Menurut Ashfaq Tola, ketua perusahaan penasihat pajak dan korporasi Tola Associates yang berbasis di Karachi, diperkirakan akan ada kenaikan lebih dari 40 persen dalam anggaran pertahanan saat ini yang sebesar Rs2.122 triliun ($7,53 miliar) dalam rencana keuangan yang baru. "Menghadapi situasi yang sedang berlangsung, anggaran pertahanan negara harus mencapai sekitar Rs3.000 triliun ($10,6 miliar)," kata Tola. "Dalam konflik besar seperti ini, Anda memerlukan banyak amunisi, pengawasan, pergerakan perbatasan, dan manajemen pasukan perbatasan. Untuk membiayai semua kebutuhan ini, mereka harus mengalokasikan lebih banyak uang kali ini."
Dalam sebuah laporan yang diterbitkan pada hari Sabtu, Tola Associates mengusulkan untuk meningkatkan anggaran pertahanan menjadi Rs2,8 triliun, yang merupakan peningkatan 32 persen dibandingkan tahun fiskal lalu, mengingat situasi "seperti perang" dengan India. "Pengeluaran pertahanan yang dianggarkan sebesar Rs2.122 triliun untuk FY25 sementara pengeluaran aktual hingga Maret 2025 adalah Rs1.424 triliun. Namun, karena situasi perang yang sedang berlangsung dengan negara tetangga, pengeluaran pertahanan mungkin meningkat hingga 50 persen pada Q4FY25," tambah laporan tersebut. "Mengacu pada ketegangan regional saat ini dan kebutuhan untuk memastikan kesiapan pertahanan Pakistan, kami memperkirakan total pengeluaran pertahanan akan mencapai Rs2.4 triliun pada bulan Juni 2025."
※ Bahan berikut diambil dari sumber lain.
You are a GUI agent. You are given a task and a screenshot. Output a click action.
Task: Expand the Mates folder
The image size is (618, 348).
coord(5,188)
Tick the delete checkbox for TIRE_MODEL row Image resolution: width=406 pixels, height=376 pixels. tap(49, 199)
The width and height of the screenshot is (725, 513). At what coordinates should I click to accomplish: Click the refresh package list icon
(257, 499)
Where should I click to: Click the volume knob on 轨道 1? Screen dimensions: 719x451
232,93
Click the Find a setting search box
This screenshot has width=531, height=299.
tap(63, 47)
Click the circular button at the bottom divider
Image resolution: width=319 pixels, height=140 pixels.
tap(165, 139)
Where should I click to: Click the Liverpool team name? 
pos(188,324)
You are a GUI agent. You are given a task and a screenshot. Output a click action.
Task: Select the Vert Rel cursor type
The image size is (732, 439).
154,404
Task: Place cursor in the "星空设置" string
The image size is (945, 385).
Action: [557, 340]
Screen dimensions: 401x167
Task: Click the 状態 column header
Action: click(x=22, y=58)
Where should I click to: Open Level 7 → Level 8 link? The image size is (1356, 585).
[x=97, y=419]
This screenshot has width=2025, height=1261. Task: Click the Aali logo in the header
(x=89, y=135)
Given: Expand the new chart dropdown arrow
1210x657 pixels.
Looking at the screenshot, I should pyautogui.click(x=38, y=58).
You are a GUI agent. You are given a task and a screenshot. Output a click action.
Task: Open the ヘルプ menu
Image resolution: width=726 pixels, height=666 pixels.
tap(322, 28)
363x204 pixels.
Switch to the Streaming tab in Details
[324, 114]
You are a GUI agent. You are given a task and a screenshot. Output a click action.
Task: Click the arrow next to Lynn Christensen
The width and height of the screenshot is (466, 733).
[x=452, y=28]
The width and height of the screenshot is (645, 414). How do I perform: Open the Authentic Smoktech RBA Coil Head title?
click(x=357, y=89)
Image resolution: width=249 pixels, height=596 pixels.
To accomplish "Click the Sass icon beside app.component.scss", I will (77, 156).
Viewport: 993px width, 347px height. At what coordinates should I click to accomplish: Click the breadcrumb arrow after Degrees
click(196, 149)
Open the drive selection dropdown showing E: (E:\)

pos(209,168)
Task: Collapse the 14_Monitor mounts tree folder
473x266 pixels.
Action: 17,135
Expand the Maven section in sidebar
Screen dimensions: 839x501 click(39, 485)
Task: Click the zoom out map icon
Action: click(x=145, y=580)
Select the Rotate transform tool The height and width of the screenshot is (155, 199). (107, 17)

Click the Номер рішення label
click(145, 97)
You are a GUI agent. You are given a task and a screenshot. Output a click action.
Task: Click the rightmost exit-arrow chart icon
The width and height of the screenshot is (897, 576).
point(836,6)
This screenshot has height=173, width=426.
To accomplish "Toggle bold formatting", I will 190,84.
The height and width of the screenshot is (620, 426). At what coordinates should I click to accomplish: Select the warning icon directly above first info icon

Setelah pembayaran utang, pertahanan adalah penguras terbesar kedua bagi pendapatan Pakistan, yang diinginkan IMF, sejak menyetujui program bailout senilai $7 miliar untuk Islamabad pada September lalu, untuk meningkat melalui pajak pendapatan dari sektor pertanian, real estat, dan ritel dalam anggaran baru. Anggaran pertahanan yang historis besar untuk Pakistan dipengaruhi oleh sejumlah faktor, terutama yang didorong oleh kekhawatiran keamanan regional dan tantangan internal. Ini termasuk ancaman keamanan yang dirasakan dari India serta ketidakstabilan internal dan ancaman keamanan seperti terorisme. Selain itu, pembayaran utang dan alokasi sumber daya untuk kepentingan militer juga memainkan peran dalam membentuk anggaran.
Selama lima tahun terakhir, Pakistan telah meningkatkan pengeluarannya untuk pertahanan lebih dari 60 persen menjadi Rs2,12 triliun ($7,53 miliar), atau dua persen dari PDB, menurut data yang dikumpulkan oleh firma riset berbasis di Karachi, Arif Habib Ltd. Michael Kugelman, seorang spesialis Asia Selatan yang berbasis di Washington, mengatakan, "Peningkatan [pengeluaran pertahanan] tentu saja merupakan kemungkinan. Pertikaian terbaru dengan India memperkuat militer Pakistan, karena telah mendapatkan kembali goodwill publik dan popularitas yang akan memberinya kepercayaan diri untuk mengambil langkah-langkah yang mungkin berisiko secara politik." Ia menambahkan, "Itu termasuk meningkatkan anggaran pertahanan yang sudah besar pada saat ekonomi, meskipun ada beberapa stabilisasi baru-baru ini di tingkat makro, tetap rapuh."